Ladies who read this, and who know what a love I have for the whole sex, will not, I hope, cry out at the above observations, or be angry because I state that the ardor of love declines after a certain period. My dear Mrs. Hopkins, you would not have Hopkins to carry on the same absurd behavior which he exhibited when he was courting you? or in place of going to bed and to sleep comfortably, sitting up half the night to write to you bad verses? You would not have him racked with jealousy if you danced or spoke with any one else at a ball; or neglect all his friends, his business, his interest in life, in order to dangle at your feet? No; you are a sensible woman; you know that he must go to his counting-house, that he must receive and visit his friends, and that he must attend to his and your interest in life. You are no longer his goddess, his fairy, his peerless paragon, whose name he shouted as Don Quixote did that of Dulcinea. You are Jane Hopkins, you are thirty years old, you have got a parcel of children, and Hop loves you and them with all his heart. He would be a helpless driveller and ninny were he to be honeymooning still, whereas he is a good honest fellow, respected on 'Change, liked by his friends, and famous for his port-wine.

Yes, Bob, the fever goes, but the wife doesn't.

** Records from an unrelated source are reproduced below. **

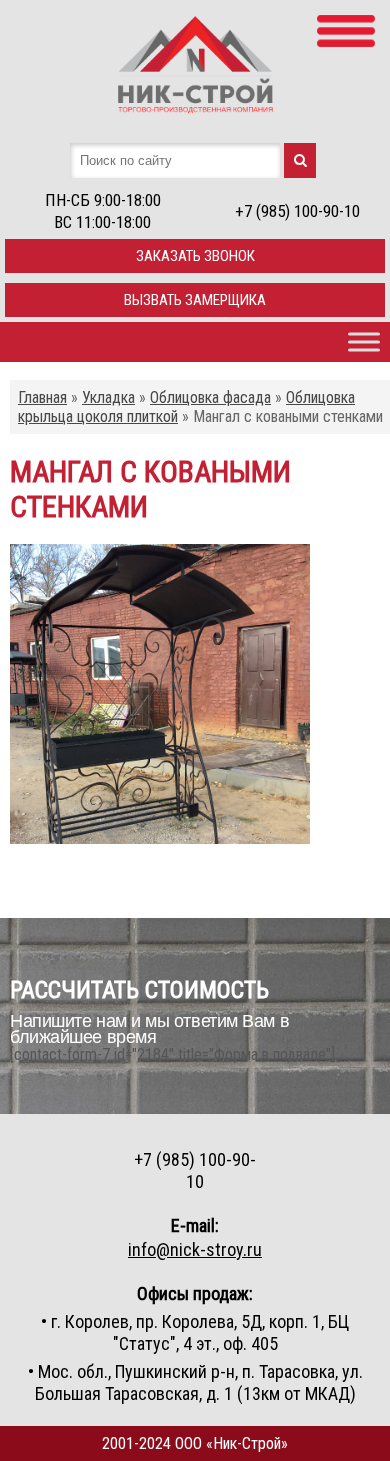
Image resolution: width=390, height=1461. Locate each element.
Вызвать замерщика (195, 300)
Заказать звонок (195, 256)
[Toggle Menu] (364, 341)
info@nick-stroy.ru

Long after your passion is over, Mrs. Brown will be at your side, good soul, still; and it is for that, as I trust, long subsequent period

of my worthy Bob's life, that I am anxious. How will she look when the fairy brilliancy of the honeymoon has faded into the light of common day?

You are of a jovial and social turn, and like to see the world, as why should you not? It contains a great number of kind and honest folks, from whom you may hear a thousand things wise and pleasant. A man ought to like his neighbors, to mix with his neighbors, to be popular with his neighbors. It is a friendly heart that has plenty of friends. You can't be talking to Mrs. Brown for ever and ever: you will be a couple of old geese if you do.

She ought then to be able to make your house pleasant to your friends. She ought to attract them to it by her grace, her good breeding, her good humor. Let it be said of her, "What an uncommonly nice woman Mrs. Brown is!" Let her be, if not a clever woman, an appreciator of cleverness in others, which, perhaps, clever folks like better. Above all, let her have a sense of humor, my dear Bob, for a woman without a laugh in her (like the late excellent Mrs. Brown) is the greatest bore in existence. Life without laughing is a dreary blank. A woman who cannot laugh is a wet blanket on the kindly nuptial couch. A good laugh is sunshine in a house. A quick intelligence, a brightening eye, a kind smile, a cheerful spirit, these, I hope, Mrs. Bob will bring to you in her trousseau, to be used afterwards for daily wear. Before all things, my dear Nephew, try and have a cheerful wife.

What, indeed, does not that word "cheerfulness" imply? It means a contented spirit, it means a pure heart, it means a kind and loving disposition; it means humility and charity; it means a generous appreciation of others, and a modest opinion of self. Stupid people, people who do not know how to laugh, are always pompous and self-conceited; that is, bigoted; that is, cruel; that is, ungentle, uncharitable, unchristian. Have a good, jolly, laughing, kind woman, then, for your partner, you who are yourself a kind and jolly fellow; and when you go to sleep, and when you wake, I pray there may be a smile under each of your honest nightcaps.